Controversies over budgets and election timings are not new things under the UK political sun. Way back in 1950 Attlee wanted to call the 1950 election for May, after a spring budget that would have included the ending of petrol rationing. However his chancellor Stafford Cripps had other ideas.

…. Cripps was adamant that it would be immoral to deliver a budget just before an election – and threatened to resign over the issue. Such was Cripps standing in the country … that Attlee felt he had no alternative but to yield to Cripps wishes. But as he remarked privately … ‘(Cripps was) no judge of politics’.

(Quote by Douglas Jay a sometime Labour Cabinet Minister )

The election took place on 23 February 1950 with petrol rationing still in force.
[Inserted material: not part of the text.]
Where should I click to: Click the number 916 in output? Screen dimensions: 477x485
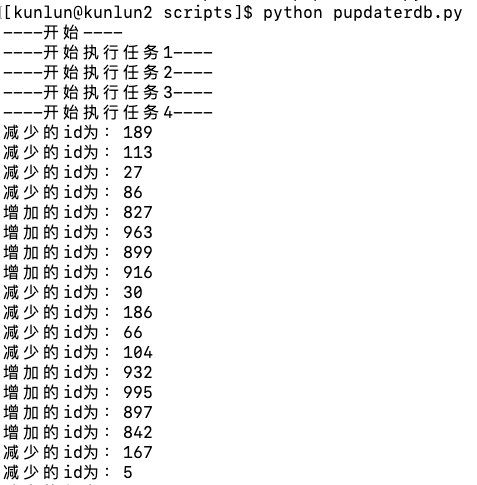coord(138,272)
Labour just squeaked back in.

Bearing in mind this financial immorality argument, note this Sundays exchange on the Andrew Marr show, as commented on by Impartial Nick Robinson.
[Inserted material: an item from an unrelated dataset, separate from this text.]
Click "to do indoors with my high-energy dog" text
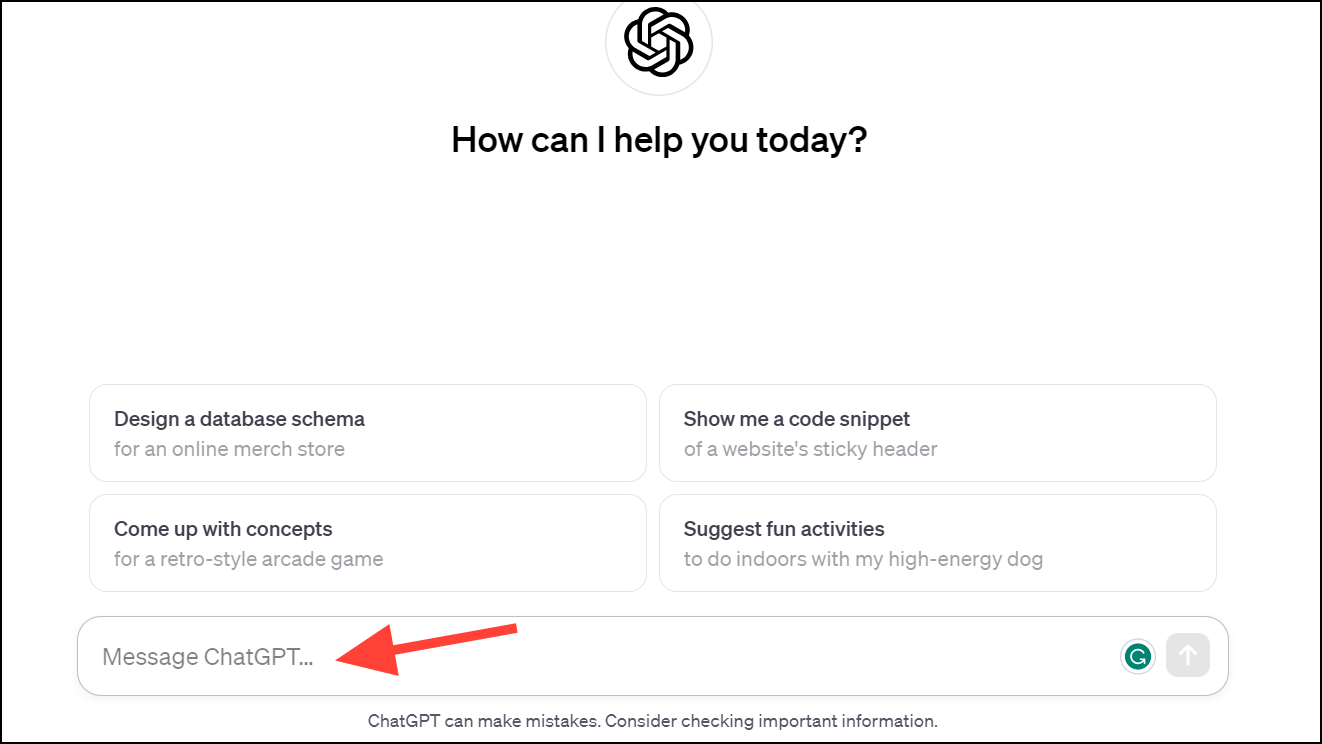1322x744 pixels. tap(863, 559)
"The slip came when Marr asked him if there'd be a Labour Budget this Spring - a coded way of asking him to rule out an election before May.

'Of course' came the reply, before the PM realised what he was being asked and so he hastily added 'if it's the right time'.

So, May it is...I think."


(Jay, D 1980 “Change and Fortune” cited in Kynaston, D. ‘Austerity Britain’ p 358)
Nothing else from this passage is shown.